Judges Are Banning AI in Court – Here’s How to Protect Your Privacy Too

Intro

If you use ChatGPT, Copilot, or similar AI tools for work or personal tasks, you might want to know about a trend unfolding in U.S. courtrooms. In recent weeks, several judges have issued orders that explicitly prohibit lawyers from using generative AI during the discovery phase of litigation. The reason? Privacy risks. These rulings are not about legal strategy or courtroom missteps—they are about the risk that sensitive data uploaded to AI tools could leak to the AI provider and beyond.

While this affects legal professionals directly, the same risks apply to anyone who feeds personal information, business documents, or other confidential material into a public AI interface. Here’s what happened, why it matters, and how you can protect your own data.

What happened

According to Bloomberg Law, a growing number of federal and state judges are including clauses in discovery orders that bar the use of AI tools for tasks such as reviewing documents, drafting summaries, or analyzing evidence. The concern is that uploading case materials—which often contain personal identifiers, financial records, medical information, or trade secrets—to a third-party AI service means handing that data to a company that may store, train on, or share it in ways neither the court nor the parties can fully control.

This is not an abstract worry. In 2023, Samsung employees were found to have uploaded confidential source code and internal meeting notes to ChatGPT, inadvertently exposing corporate secrets. Since then, many companies have issued their own bans or restrictions on using public AI tools at work. The court orders are a formal extension of that same concern, now applied to legal proceedings.

Why it matters

Most consumer-grade AI tools are not designed for handling sensitive information. The default settings often allow the provider to use submitted data to improve the model, and data may be stored on servers located in other jurisdictions. Even if the provider claims not to train on user data, the transmission and storage of that data introduce a chain of risk: a breach, a subpoena to the AI company, or a simple misconfiguration could expose everything you typed.

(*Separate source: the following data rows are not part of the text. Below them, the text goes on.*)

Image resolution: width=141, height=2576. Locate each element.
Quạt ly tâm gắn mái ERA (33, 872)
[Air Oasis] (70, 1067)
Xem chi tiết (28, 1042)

For everyday users, the lesson is clear. The same risks judges worry about in discovery apply to your personal tax returns, medical notes, confidential work contracts, or even passwords you might paste into a chat prompt. Once data leaves your device, you lose a degree of control.

What readers can do

You don’t have to stop using AI tools, but you should change how you use them. Here are practical steps to reduce your privacy exposure:

  1. Assume anything you type could be seen. Do not upload documents, paste full emails, or enter personally identifiable information unless you are certain the tool has enterprise-grade privacy protections (e.g., no data retention, no model training).

  2. Use a local AI model for sensitive work. Tools like Llama, Mistral, or GPT4All can run entirely on your own computer. Your data never leaves your machine. They are not as powerful as ChatGPT, but for summarizing or drafting non-public documents, they are often good enough.

  3. Read the privacy policy and settings. Most AI services let you opt out of data sharing for model training. For example, ChatGPT offers a “Chat History & Training” setting where you can disable training and enable ephemeral chats. Copilot for Microsoft 365 offers commercial data protection. Check your account settings regularly.

  4. Sanitize your prompts. If you need to ask an AI to analyze a sensitive text, remove names, addresses, account numbers, and other specific identifiers before pasting. Reword the content to make it generic while retaining the structure you need analyzed.

  5. Use a dedicated, privacy-focused AI service. Some providers, such as DuckDuckGo’s AI Chat or Brave’s Leo, are designed with privacy as a feature—they do not store conversations or use them for training. They are not as versatile as OpenAI’s models, but they are a safer choice for casual queries.

If you handle sensitive data for work, check with your IT or compliance team for approved tools. Many organizations now have policies that explicitly prohibit pasting company data into public AI interfaces.

Sources

  • Bloomberg Law, “Judges’ Public AI Bans During Discovery Zero in on Privacy Risk,” June 5, 2026.
  • Samsung employee data leak incident (2023), widely reported by multiple tech outlets.

The court rulings are still emerging, and not every judge agrees on the scope of the ban. Some orders apply only to generative AI, while others target “AI-assisted discovery.” The underlying principle, however, is consistent: if you cannot guarantee that data stays confidential, do not let an AI near it.

Applying that principle to your own digital life is the smartest takeaway—before the next ruling, not after.